When asked about Nakata who is a lovable victim of the school disaster who is unlike everyone around him, in Nakata's words - "not bright", Murakami said -
I'm always interested in people who've dropped out of society, those who've withdrawn from it. Most of the people in Kafka on the Shore are, in one sense or another, outside the mainstream. Nakata is most definitely one of them. Why did I create a character like him? It must be because I like him. It's a long novel, and the author has to have at least one character he loves unconditionally.
Something that made me realize how all the characters in the books that I like are based on the exact same thing and it was one of the first things that attracted me to this book.
“Things outside you are projections of what's inside you, and what's inside you is a projection of what's outside. So when you step into the labyrinth outside you, at the same time you're stepping into the labyrinth inside.” 
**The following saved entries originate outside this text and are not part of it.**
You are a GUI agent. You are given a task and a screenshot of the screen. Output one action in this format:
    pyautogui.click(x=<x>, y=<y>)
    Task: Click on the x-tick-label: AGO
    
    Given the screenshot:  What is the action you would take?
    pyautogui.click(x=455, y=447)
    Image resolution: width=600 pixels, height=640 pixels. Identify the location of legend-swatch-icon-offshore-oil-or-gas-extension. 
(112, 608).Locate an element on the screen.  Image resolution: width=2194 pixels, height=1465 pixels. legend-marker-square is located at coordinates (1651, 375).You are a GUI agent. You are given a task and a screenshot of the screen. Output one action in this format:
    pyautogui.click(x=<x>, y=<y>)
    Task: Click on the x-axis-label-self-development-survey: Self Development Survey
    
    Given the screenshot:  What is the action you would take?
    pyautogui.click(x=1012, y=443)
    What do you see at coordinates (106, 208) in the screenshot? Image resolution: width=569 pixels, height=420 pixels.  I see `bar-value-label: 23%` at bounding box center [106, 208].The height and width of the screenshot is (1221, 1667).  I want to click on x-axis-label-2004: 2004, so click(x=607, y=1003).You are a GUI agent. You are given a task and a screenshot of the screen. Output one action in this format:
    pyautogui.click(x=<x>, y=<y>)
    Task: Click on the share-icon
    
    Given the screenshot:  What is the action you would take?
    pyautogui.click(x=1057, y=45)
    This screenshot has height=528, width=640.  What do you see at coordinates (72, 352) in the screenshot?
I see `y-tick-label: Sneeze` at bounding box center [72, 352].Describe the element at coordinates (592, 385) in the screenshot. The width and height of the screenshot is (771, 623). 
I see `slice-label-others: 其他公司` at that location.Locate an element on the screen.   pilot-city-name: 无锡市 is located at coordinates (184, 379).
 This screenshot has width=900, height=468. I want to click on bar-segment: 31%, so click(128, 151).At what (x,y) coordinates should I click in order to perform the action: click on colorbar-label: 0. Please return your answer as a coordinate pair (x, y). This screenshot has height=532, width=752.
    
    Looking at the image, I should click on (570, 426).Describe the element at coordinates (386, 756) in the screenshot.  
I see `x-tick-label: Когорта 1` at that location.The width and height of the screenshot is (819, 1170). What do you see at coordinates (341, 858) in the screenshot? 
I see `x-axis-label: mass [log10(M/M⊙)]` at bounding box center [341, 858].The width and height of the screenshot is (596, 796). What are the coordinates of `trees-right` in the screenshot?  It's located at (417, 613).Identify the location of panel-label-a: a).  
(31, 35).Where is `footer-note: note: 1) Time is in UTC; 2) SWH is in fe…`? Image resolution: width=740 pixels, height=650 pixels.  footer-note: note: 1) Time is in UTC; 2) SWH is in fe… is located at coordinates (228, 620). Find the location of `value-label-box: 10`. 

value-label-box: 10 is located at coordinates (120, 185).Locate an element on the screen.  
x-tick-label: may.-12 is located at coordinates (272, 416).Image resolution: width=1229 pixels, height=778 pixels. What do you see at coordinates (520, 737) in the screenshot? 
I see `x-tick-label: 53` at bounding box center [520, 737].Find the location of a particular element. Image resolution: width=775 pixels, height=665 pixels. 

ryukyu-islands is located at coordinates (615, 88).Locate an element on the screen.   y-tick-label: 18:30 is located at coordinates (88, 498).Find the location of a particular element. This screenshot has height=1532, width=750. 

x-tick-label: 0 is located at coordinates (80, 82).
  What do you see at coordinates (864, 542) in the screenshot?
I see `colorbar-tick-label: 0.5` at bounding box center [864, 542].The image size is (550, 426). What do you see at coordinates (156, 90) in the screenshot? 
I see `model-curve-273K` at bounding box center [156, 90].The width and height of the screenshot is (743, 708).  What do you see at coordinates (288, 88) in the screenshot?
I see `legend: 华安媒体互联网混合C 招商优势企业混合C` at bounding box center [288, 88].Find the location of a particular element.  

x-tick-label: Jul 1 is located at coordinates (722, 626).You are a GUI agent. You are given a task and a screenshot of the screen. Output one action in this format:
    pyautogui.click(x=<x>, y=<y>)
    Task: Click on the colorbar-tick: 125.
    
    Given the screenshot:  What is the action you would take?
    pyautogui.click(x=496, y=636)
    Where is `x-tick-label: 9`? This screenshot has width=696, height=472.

Kafka on the Shore showcases magical realism, people who can talk to cats, people who can cross the invisible barrier between life and death, which did not really encourage me to be so intent. And despite my reluctance to find anything grounded in reality, I thoroughly enjoyed this book. There were times, I emerged from the book as if in a trance. The writing is deceptively simple.

“But metaphors help eliminate what separates you and me.” 

Unbelievable stuff happens on the outside, but underneath those, there are meanings. The book is written at such a metaphysical level that it's easier to grasp the threads once you understand that the world in this book runs on a different dimension. For that reason, this is a book that has to be reread - it's almost impossible to get all the threads at one go. I'm pretty much astounded at Murakami's ingenuity at writing this book. How he managed to hold this story together with all that happens is pretty much incredible. There is strange stuff happening in this book, and not even in the paranormal realm, but in a very metaphysical sense. It challenged me to accept the idea of a world where you can meet dead people to get answers to your most pressing questions. Like they say, once you accepted the impossible, the possibilities are endless. Mostly, Kafka on the Shore challenged me to construct my own barriers between reality and otherworld, and keep moving the barrier further as he put forth an idea.

“Having an object that symbolizes freedom might make a person happier than actually getting the freedom it represents.” 
“Every one of us is losing something precious to us. Lost opportunities, lost possibilities, feelings we can never get back again. That’s part of what it means to be alive.”